Work order:
Each record must come back unchanged in your answer, stripped of its images.

Data under study:
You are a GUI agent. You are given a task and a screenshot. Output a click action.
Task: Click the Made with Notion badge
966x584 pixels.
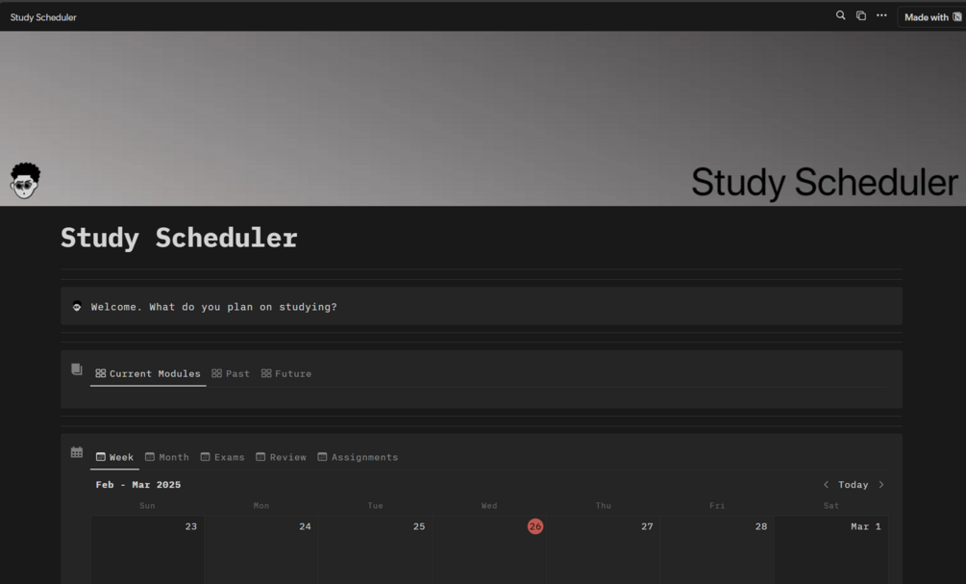[x=931, y=16]
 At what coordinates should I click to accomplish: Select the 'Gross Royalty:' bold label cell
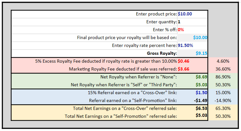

Task solution:
You are a GUI agent. You are given a task and a screenshot. Output a click action.
Task: Click the Made with Notion badge
966x584 pixels.
[x=931, y=16]
 At what coordinates should I click to accomplish: Select the 'Gross Royalty:' bold label cell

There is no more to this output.